Insights into Octopus maya cathepsins from metatranscriptome and genome: structure evolutionary relationships and functional role prediction in digestive processes

Abstract

Physiological response to feeding is crucial for various production factors such as feed catabolism and growth. Despite growing significance in red Octopus maya aquaculture, large-scale commercial production is limited by not sufficiently knowing their nutritional needs, especially their digestive physiology. Since this species is carnivorous, one of the main feeding aspects is directed to protein digestion, but its enzymatic digestive repertoire has not been studied yet at genomic and transcriptomic levels. This study searched for protease enzymes encoded in O. maya genome and expressed in the transcriptome, allowing an initial annotation of genes involved in protein catabolism; 117 amino acid sequences related to 'octopus digestive enzymes' were retrieved from 66 available-species' genomes in the NCBI database, coding for cathepsins, papilins, and metalloproteases. Homology analysis identified 36 homologous sequences from O. maya transcriptome and three from its genome. Phylogenetic analysis grouped 37 of 39 sequences into 11 of 14 main clades, offering new insights into the evolutionary relationships and functional roles of these proteases. Phylogenetic and motif analyses resulted in selecting 19 amino acid O. maya sequences using multiple sequence alignment that were used to generate three-dimensional protein models. The obtained models revealed a diverse structural architecture among 16 modelled cathepsins; however, their catalytic potential to fully clarify their role in protein hydrolysis and cellular processes remains to be determined. Foundational data provides insights into biochemistry and physiology behind O. maya protein digestion. Further complementation of these results with enzymatic characterization of the identified proteases should allow for improved diet formulation in order to foster this species aquaculture.

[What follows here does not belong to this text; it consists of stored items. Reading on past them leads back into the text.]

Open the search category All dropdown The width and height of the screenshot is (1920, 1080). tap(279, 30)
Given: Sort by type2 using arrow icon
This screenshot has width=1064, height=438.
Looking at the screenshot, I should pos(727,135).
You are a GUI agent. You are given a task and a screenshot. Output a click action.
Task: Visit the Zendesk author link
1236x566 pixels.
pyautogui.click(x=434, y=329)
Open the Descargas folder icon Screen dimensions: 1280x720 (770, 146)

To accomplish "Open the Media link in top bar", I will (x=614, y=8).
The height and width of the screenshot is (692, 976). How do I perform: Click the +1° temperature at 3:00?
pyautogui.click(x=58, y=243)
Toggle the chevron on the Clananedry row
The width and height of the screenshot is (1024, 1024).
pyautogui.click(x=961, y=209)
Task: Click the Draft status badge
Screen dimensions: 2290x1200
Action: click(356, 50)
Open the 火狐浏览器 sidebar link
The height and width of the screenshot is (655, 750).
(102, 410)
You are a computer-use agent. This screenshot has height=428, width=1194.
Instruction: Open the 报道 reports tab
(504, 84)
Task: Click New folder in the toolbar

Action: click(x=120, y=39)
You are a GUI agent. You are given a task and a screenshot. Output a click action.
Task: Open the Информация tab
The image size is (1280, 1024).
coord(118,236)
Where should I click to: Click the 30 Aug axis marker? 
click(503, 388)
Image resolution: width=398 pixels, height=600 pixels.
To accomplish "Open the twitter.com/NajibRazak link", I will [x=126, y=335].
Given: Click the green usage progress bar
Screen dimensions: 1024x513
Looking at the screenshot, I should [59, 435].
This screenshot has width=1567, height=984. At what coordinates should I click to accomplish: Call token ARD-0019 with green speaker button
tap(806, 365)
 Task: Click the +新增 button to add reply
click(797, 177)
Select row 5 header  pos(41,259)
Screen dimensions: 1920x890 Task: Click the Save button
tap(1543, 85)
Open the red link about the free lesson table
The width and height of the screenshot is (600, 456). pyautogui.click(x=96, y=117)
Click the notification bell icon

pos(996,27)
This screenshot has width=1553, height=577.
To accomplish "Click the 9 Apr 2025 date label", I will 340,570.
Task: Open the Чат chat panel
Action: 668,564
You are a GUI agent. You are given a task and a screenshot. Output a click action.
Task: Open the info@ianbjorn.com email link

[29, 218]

Keywords: Octopus maya; Cathepsin; Digestive physiology; Genome; Metatranscriptome.

Fig. 1.

Phylogenetic analysis (using maximum likelihood) of the gene coding for proteinases retrieved from databases and O. maya metatranscriptomics. Each sequence selected from the NCBI GenBank appears with its accession number. At each node, bootstrap (1000 iterations) values >90 are depicted with a purple circle. Each main clade has a different color. Red typeface indicates O. maya enzymes. The number on each tree branch indicates the evolutionary distance in millions of years according to WAG+R6 evolutionary model obtained for the sequences in this analysis.

Fig. 2.

Analysis of (A) JAOPJW010129046, (B) JAOPJW010002573 protein sequence using InterProScan. Each colored bar represents a specific domain identified in the protein sequence. The positions of the domains along the protein sequence are indicated by the length scale at the top. The results highlight the presence of catalytic and binding domains, providing a detailed prediction on the possible biological functions of protein XYZ.

Fig. 3.

Three-dimensional AlphaFold2 models of O. maya proteins. Clade numbers as in Fig. 1.

Fig. 4.

Multiple sequence alignments of the isoforms of cathepsin B, DN64673, and of cathepsin L, DN78812 and DN61172. Red areas: differences between sequences within the alignment. Only the regions with differences are displayed; the full alignment is not shown.

Fig. 5.

Schematic representation of the role and regulation of various cathepsins in O. maya under different environmental stressors. (A) Distribution of different cathepsin types (B, L1, F, S, and Z) within the cell, highlighting their involvement in intracellular and extracellular protein degradation. (B) Effects of environmental factors on cathepsin expression.